ソフトバンク株式会社は、同社が提供するAI需要予測サービス「サキミル」において、飲食・小売業向けに「AI自動発注サービス」の提供を2026年3月30日より開始したと発表した。
「サキミル」は、店舗データ・商圏の人流データ・気象データを活用し、来店客数や売上、発注推奨値をAIで予測するサービスだ。
「サキミル」では、2022年より過去の来店客数や売上データと日本気象協会が保有する気象データを掛け合わせた需要予測サービスを提供してきた。
今回新たに提供されるAI自動発注サービスは、この高精度な予測データに過去の発注実績などのデータを統合することで、経験に頼っていた発注業務をデータ主導へと移行させ、在庫の最適化を実現するものだ。
具体的には、売上の変動予測に気象データや商品の価格などを加味し、最適な発注推奨値を自動で算出する。

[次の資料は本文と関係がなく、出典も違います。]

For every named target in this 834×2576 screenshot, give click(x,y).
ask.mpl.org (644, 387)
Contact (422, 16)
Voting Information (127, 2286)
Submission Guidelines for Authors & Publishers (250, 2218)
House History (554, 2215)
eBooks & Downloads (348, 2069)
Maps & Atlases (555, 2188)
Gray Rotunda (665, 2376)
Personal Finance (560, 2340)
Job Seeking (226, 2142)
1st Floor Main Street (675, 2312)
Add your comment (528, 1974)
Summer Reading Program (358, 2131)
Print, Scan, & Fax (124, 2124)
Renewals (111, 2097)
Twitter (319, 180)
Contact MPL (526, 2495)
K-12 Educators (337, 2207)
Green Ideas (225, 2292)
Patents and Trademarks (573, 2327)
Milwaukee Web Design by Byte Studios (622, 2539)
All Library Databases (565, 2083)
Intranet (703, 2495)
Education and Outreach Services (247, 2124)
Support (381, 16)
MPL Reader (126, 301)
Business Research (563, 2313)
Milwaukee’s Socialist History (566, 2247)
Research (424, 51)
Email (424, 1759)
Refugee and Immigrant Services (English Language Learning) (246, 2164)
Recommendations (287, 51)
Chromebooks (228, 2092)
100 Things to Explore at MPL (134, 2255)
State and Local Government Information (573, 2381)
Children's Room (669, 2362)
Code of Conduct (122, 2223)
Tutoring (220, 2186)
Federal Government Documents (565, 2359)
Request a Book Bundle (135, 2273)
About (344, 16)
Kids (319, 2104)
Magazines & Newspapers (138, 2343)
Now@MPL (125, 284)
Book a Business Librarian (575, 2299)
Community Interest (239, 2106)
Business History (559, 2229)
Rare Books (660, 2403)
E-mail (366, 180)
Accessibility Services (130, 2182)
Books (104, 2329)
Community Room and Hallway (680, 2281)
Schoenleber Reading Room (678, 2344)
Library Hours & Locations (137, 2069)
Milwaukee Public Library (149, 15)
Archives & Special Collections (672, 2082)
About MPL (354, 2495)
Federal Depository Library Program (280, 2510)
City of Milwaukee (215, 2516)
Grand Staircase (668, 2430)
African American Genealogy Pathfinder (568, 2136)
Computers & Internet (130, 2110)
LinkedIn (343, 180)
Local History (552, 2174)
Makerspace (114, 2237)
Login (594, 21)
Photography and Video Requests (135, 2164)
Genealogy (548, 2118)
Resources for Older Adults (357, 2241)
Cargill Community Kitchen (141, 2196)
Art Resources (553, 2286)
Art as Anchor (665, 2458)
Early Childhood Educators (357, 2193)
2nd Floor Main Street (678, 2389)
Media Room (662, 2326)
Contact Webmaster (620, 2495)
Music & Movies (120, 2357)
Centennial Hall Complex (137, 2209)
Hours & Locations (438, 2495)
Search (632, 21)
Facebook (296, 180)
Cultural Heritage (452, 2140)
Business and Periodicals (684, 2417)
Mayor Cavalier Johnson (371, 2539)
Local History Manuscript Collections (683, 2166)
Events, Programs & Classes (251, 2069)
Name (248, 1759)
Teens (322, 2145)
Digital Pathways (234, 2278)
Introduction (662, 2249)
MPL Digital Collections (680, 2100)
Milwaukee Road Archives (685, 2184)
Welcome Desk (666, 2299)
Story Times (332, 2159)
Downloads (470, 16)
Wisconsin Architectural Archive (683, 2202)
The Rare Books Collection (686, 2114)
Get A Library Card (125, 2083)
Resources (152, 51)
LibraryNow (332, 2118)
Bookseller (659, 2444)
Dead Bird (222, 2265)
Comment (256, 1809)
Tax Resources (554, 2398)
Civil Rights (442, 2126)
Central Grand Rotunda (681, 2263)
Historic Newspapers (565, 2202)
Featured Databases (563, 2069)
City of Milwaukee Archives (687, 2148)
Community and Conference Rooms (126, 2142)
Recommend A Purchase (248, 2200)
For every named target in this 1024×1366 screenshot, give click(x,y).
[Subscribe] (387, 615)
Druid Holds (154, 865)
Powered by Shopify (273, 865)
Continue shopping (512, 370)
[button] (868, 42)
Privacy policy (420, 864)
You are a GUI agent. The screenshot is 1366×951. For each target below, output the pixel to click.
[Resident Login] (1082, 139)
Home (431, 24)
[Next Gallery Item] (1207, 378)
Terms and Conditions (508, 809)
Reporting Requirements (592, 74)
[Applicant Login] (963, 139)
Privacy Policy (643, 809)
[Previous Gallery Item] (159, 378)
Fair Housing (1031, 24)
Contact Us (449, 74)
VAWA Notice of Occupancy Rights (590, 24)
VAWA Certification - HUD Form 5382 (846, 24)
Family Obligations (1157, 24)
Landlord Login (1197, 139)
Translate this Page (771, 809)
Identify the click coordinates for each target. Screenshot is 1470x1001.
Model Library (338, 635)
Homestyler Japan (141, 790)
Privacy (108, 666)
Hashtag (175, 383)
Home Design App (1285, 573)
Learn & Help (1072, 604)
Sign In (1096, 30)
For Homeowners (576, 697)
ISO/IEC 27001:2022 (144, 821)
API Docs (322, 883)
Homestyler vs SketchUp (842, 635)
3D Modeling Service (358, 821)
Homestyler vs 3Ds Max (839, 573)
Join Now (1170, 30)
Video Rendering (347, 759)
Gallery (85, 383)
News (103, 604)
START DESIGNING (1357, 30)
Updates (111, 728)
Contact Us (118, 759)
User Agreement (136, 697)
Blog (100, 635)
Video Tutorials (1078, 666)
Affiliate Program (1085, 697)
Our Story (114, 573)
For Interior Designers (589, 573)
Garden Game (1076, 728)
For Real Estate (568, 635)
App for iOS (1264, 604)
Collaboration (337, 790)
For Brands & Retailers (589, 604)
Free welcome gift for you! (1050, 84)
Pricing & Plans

同サービスは、現場での運用負担を抑えるための設計が特徴で、日々の棚卸入力を活用することで複雑な管理操作を不要としているほか、発注担当者はシステムが提示した発注推奨値を確認し、必要に応じて微調整を加えることで業務を完了させることができる。
さらに、既存の発注システムとの連携が可能であり、推奨値の確認から実際の発注手配までをシームレスに実行できる仕組みを備えている。これにより、日々の発注業務に組み込みやすく、現場へのスムーズな定着が図れる構成となっている。
ソフトバンクは今後、実用的なソリューションの提供を通じて飲食・小売業における店舗運営の最適化を支援し、業界全体の生産性向上に貢献していく方針だ。